Trump said in a White House statement Thursday night that the tariff is meant to address a "border crisis" that has resulted in America being "invaded by hundreds of thousands of people." He said if Mexico doesn't halt the flow of those undocumented migrants, the U.S. will progressively raise the overarching tariff to 25% by Oct. 1.
Trump on Twitter: On June 10th, the United States will impose a 5% Tariff on all goods coming into our Country from Mexico, until such time as illegal migrants coming through Mexico, and into our Country, STOP. The Tariff will gradually increase until the Illegal Immigration problem is remedied
Mexico is America's third-largest goods trading partner. The U.S. exported $265 billion of goods to Mexico in 2018, according to the Office of the United States Trade Representative.
John Negroponte, the U.S. ambassador to the United Nations during the second Bush administration and now vice chairman of consultancy McLarty Associates, said on CNBC's "Street Signs" that Trump's announcement was "ill-timed," given that the process to ratify the three-country trade deal — the United States-Mexico-Canada Agreement — has just kicked off.
Negroponte, who also served as U.S. ambassador to Honduras, Mexico, the Philippines and Iraq, said Trump's announcement put American exporters at "a certain amount of jeopardy."
Negroponte is hardly the only one predicting a tougher route for ratification of the USMCA, which is intended to be an updated version of the North American Free Trade Agreement. Some say that the deal could have had an easy passage through Mexico's Congress before Trump's latest threats, but it has become politically difficult for lawmakers to ratify it now.
Juan Carlos Hartasanchez, senior director at advisory firm Albright Stonebridge Group, said it seemed unlikely that the USMCA will be ratified this year.

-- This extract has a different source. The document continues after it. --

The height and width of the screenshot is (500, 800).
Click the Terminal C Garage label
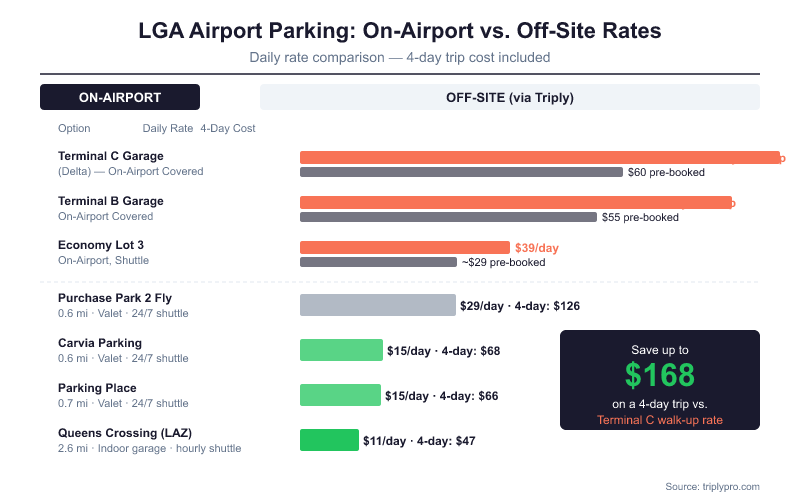pos(111,156)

"Many congressmen and senators in Mexico are going to be asking themselves whether or not they're in a position to ratify an agreement when they have a gun pointed to their heads. So it just becomes a very complicated situation," he told CNBC's "Street Signs."
It's not just Mexican lawmakers that will reconsider their stance on the trade deal, said William Reinsch, senior advisor and Scholl Chair in international business at the Center for Strategic and International Studies.

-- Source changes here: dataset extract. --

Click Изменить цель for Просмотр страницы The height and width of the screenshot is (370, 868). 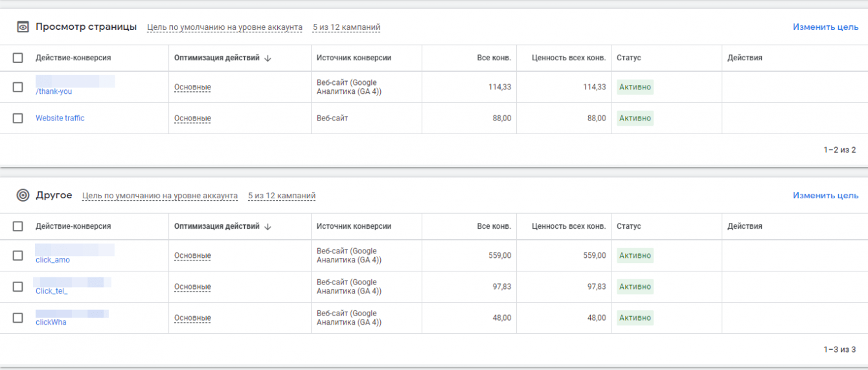825,27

The president's threat "will probably end up torpedoing the USMCA agreement," Reinsch told CNBC's "Squawk Box." He predicted that Mexico "will probably be forced to retaliate," while the Democratic-controlled House will also "react very negatively."
The House has had lingering concerns about the new three-party trade deal. After U.S. Trade Representative Robert Lighthizer on Thursday sent a letter to congressional leaders to kick start the process of approving the USMCA, House Speaker Nancy Pelosi issued a statement suggesting that the deal lacks "strong enforcement provisions."
Mick Mulvaney, acting White House chief of staff, told reporters the tariff wouldn't affect the approval of the USMCA. He insisted that the latest threatened tariff is "part of an immigration problem," and isn't related to trade.